Merge branch 'main' into feat/discord-support

2026-02-03 21:15:15 +05:30
parent bab464df5f d9d744d536
commit 7d2bebcfa3
15 changed files with 342 additions and 41 deletions
--- a/nanobot/agent/context.py
+++ b/nanobot/agent/context.py
@@ -1,5 +1,7 @@
 """Context builder for assembling agent prompts."""

+import base64
+import mimetypes
 from pathlib import Path
 from typing import Any

@@ -114,32 +116,53 @@ When remembering something, write to {workspace_path}/memory/MEMORY.md"""
        self,
        history: list[dict[str, Any]],
        current_message: str,
-        skill_names: list[str] | None = None
+        skill_names: list[str] | None = None,
+        media: list[str] | None = None,
    ) -> list[dict[str, Any]]:
        """
        Build the complete message list for an LLM call.
-        
+
        Args:
            history: Previous conversation messages.
            current_message: The new user message.
            skill_names: Optional skills to include.
-        
+            media: Optional list of local file paths for images/media.
+
        Returns:
            List of messages including system prompt.
        """
        messages = []
-        
+
        # System prompt
        system_prompt = self.build_system_prompt(skill_names)
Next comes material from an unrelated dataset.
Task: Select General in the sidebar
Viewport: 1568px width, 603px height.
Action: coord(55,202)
        messages.append({"role": "system", "content": system_prompt})
-        
+
        # History
        messages.extend(history)
-        
-        # Current message
-        messages.append({"role": "user", "content": current_message})
-        
+
+        # Current message (with optional image attachments)
+        user_content = self._build_user_content(current_message, media)
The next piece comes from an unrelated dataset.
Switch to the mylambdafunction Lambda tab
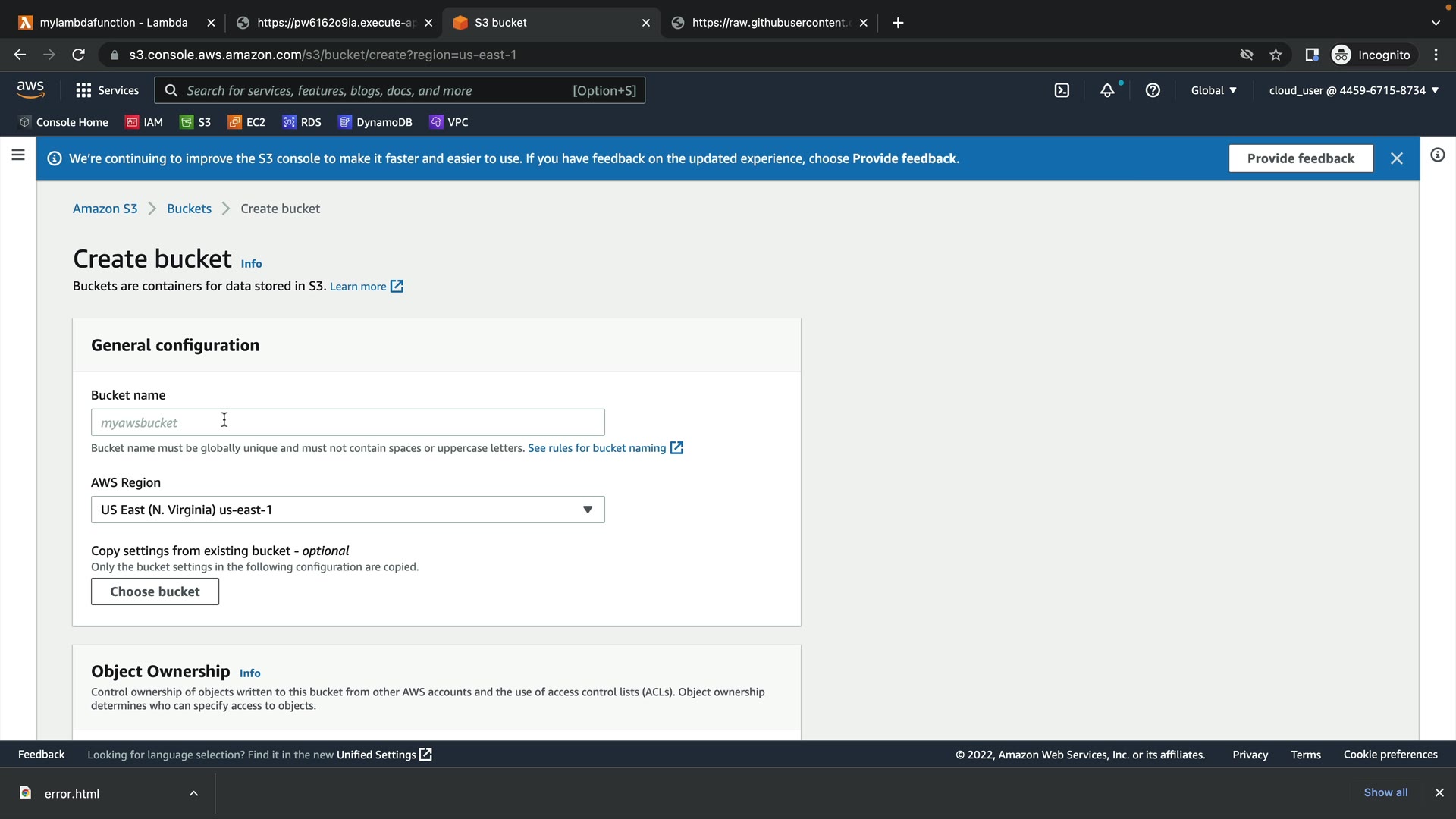This screenshot has height=819, width=1456. pyautogui.click(x=114, y=23)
+        messages.append({"role": "user", "content": user_content})
+
        return messages
+
+    def _build_user_content(self, text: str, media: list[str] | None) -> str | list[dict[str, Any]]:
+        """Build user message content with optional base64-encoded images."""
+        if not media:
+            return text
+        
+        images = []
+        for path in media:
+            p = Path(path)
+            mime, _ = mimetypes.guess_type(path)
+            if not p.is_file() or not mime or not mime.startswith("image/"):
+                continue
+            b64 = base64.b64encode(p.read_bytes()).decode()
+            images.append({"type": "image_url", "image_url": {"url": f"data:{mime};base64,{b64}"}})
+        
+        if not images:
+            return text
+        return images + [{"type": "text", "text": text}]
    
    def add_tool_result(
        self,
--- a/nanobot/agent/loop.py
+++ b/nanobot/agent/loop.py
@@ -152,7 +152,8 @@ class AgentLoop:
        # Build initial messages (use get_history for LLM-formatted messages)
        messages = self.context.build_messages(
            history=session.get_history(),
-            current_message=msg.content
+            current_message=msg.content,
+            media=msg.media if msg.media else None,
        )
        
        # Agent loop
--- a/nanobot/channels/manager.py
+++ b/nanobot/channels/manager.py
@@ -37,7 +37,9 @@ class ChannelManager:
            try:
                from nanobot.channels.telegram import TelegramChannel
                self.channels["telegram"] = TelegramChannel(
-                    self.config.channels.telegram, self.bus
+                    self.config.channels.telegram,
+                    self.bus,
+                    groq_api_key=self.config.providers.groq.api_key,
                )
                logger.info("Telegram channel enabled")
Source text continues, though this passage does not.